[Stored items]
▬▬▬▬▬▬

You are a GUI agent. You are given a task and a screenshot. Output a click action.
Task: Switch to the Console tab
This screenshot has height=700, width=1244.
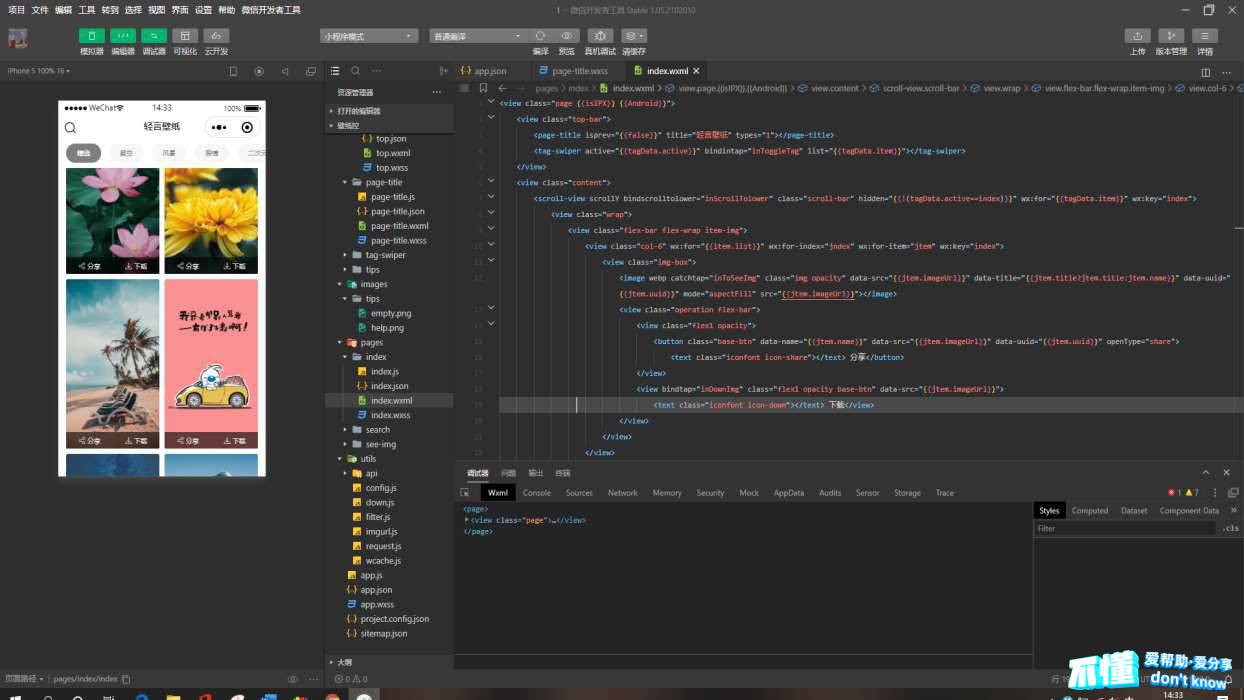tap(536, 493)
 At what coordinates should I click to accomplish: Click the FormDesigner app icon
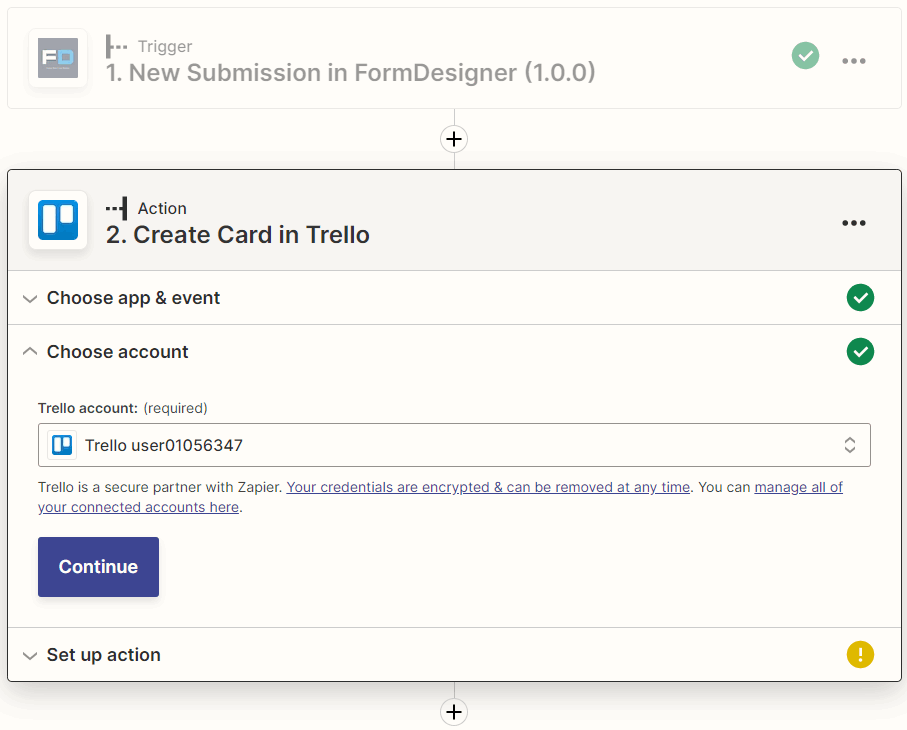point(57,59)
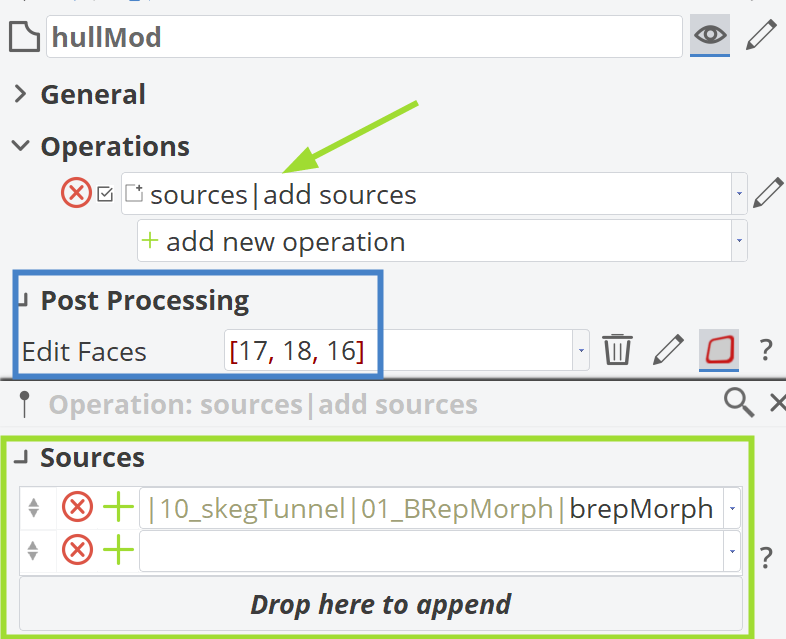Expand the General section
The height and width of the screenshot is (639, 786).
click(21, 94)

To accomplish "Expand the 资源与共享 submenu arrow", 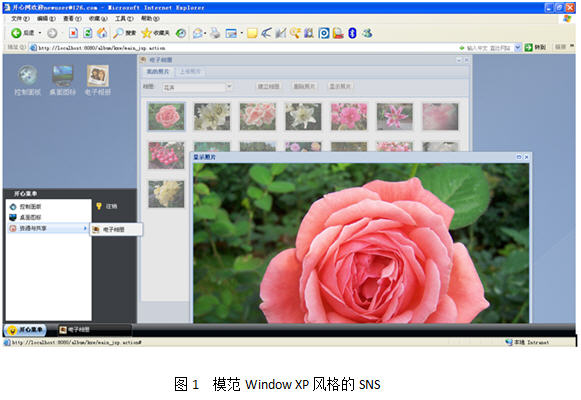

▬▬▬▬▬▬

ABOUT THIS EXERCISE:
Reproduce all the records verbatim, excluding images.

COMPLETED EXERCISE:
You are a GUI agent. You are given a task and a screenshot. Output a click action.
Task: Switch to the Console tab
This screenshot has height=700, width=1244.
tap(536, 493)
 At what coordinates should I click to accomplish: Click the FormDesigner app icon
point(57,59)
Expand the General section
The height and width of the screenshot is (639, 786).
click(21, 94)

To accomplish "Expand the 资源与共享 submenu arrow", 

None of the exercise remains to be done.